2 Nisan 2019 Salı

Kitaplar

Akşam üzeri işten yorgun argın eve geldiğinde kapıda önce eşi karşılardı. İçeriye adım atar atmaz takım elbiselerini değiştirir, ev kıyafetlerini giydikten sonra salona geçerdi. Salonda  televizyon ve kitaplar bekliyor olurdu. Üçü küçük oğlunun okumak istediği Amerikalı yazar Jack London'un kitapları, biri Nihat Genç'in Köpekleşmenin Tarihi isimli bir kitabı ile Dücane Cündioğlu'nun fikirlerini serdettiği Hz İnsan isimli emanet bir kitaptan ibaretti.

Artık o gün ruh durumu hangi kitabın konularına meylederse o kitabı eline alır, yemek vaktini haber veren eşinin ikazını ya da çocuklarının ikazına kadar kitaplarla haşır neşir olurdu. Okur düşünür, okurken düşünür, bazen düşünmesi uzun sürer daha sonra diğer sayfayı çevirirdi. Aklına nice fikirler gelirdi. Bu fikirleri ve kitaptaki bilgileri bir not kağıdına yazdığı günler olmuştu eski zamanlarda, gençlik zamanlarında. Şimdi ise okuduklarıyla ilgili notlar almak zor geliyordu.
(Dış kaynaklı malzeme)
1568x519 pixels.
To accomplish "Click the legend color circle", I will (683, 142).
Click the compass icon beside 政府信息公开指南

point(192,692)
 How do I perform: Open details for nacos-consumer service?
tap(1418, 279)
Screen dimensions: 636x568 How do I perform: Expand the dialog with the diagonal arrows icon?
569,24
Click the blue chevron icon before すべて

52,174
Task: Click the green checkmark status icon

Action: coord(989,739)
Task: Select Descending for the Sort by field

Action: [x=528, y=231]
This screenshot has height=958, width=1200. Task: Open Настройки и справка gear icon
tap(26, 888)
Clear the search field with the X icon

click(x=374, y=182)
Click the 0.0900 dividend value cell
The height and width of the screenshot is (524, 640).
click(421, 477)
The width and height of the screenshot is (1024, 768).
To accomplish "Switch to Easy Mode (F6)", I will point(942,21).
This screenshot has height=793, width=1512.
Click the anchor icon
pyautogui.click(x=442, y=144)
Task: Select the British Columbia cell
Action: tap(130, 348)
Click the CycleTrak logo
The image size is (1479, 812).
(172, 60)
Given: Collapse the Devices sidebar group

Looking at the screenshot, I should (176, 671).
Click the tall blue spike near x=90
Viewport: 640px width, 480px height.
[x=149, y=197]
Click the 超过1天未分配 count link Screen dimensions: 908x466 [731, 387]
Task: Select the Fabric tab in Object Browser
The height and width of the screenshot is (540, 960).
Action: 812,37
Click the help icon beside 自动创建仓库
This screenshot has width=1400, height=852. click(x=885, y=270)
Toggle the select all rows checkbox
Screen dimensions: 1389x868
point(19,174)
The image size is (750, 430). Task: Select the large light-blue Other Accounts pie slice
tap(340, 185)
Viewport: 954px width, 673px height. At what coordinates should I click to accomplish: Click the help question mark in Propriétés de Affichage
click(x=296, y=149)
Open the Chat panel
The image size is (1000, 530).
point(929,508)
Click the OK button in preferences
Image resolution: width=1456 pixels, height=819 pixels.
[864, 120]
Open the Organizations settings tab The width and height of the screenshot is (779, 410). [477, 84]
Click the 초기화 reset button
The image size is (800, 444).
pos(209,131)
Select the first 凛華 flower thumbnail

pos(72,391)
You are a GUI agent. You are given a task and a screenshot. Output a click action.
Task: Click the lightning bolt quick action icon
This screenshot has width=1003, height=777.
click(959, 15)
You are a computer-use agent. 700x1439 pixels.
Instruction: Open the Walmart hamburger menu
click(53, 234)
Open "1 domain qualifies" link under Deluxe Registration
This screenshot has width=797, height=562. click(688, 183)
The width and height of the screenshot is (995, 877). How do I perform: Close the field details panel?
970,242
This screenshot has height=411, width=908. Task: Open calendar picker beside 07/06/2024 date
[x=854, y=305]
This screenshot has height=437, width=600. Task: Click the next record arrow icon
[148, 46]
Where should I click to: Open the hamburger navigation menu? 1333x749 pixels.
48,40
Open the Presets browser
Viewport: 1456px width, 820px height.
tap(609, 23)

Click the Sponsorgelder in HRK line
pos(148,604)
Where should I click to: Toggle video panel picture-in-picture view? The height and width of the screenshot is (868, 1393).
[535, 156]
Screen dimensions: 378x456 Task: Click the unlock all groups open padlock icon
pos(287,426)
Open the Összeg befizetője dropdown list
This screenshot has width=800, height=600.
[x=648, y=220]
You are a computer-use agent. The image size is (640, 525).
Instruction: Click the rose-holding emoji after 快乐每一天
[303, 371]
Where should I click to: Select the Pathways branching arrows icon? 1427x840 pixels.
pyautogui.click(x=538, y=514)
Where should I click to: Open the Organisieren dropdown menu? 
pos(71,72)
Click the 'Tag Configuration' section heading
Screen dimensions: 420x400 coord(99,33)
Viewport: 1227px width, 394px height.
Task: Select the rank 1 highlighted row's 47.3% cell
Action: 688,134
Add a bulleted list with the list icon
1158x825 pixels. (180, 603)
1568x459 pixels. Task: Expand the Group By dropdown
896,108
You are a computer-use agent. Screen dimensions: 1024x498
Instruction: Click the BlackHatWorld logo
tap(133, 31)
Ama not almadan okumak da sanki film seyretmenin bir başka hali gibi -boş- geliyordu.

Uyku zamanı geldiğinde bazen seyyar pilli okuma lambasını ve okumakta olduğu kitabı da yanına alıp -gece canı okumak isterse diye- yatağının başucuna koyduğu olurdu.

Nihat Genç'in Köpekleşmenin Tarihi kitabını okurken sanki Nihat Genç karşısında heyacanla anlatıyor gibi gelirdi. Yazarın öfkeli heyecanlı halini bildiğinden o da kitabın adrenali yüksek satırları arasında, olayların anlatılışına göre yazarla beraber kızıp, yazarla berbaber üzüldüğü, kahrolduğu olurdu. O sebeple kendini iyi hissetmediği vakitler Nihat Genç okuma zamanı değildi onun için. Dücane Cündioğlu bir başka aleme götürürdü. Sakin, sessiz sadece fikirlerin analiz edildiği, ameliyat edildiği ameliyat masalarında karşılıklı otururlardı. Doğal olarak hep anlatan Cündioğlu hep dinleyen kendisi olurdu. Bu arada yazarın aklından geçen  düşünceleri ne kadar açık şekilde kitaba yazabildiği, anlatabildiği, içindekileri ifade edebildiğini takdir ederdi. Kitabı kendisine veren arkadaşının altlarını çizdiği bazı cümlelerin kendisinin ilgisini çekmediğini, o cümlelerden önce başka cümlelere kendisinin daha çok ehemmiyet verdiğini de farketmişti. Kendisi başka renkte bir kalemle çizseydi ilginç olurdu diye düşündü. Ama emanetti. Sadece okumak ve düşünmek üzere izin almıştı.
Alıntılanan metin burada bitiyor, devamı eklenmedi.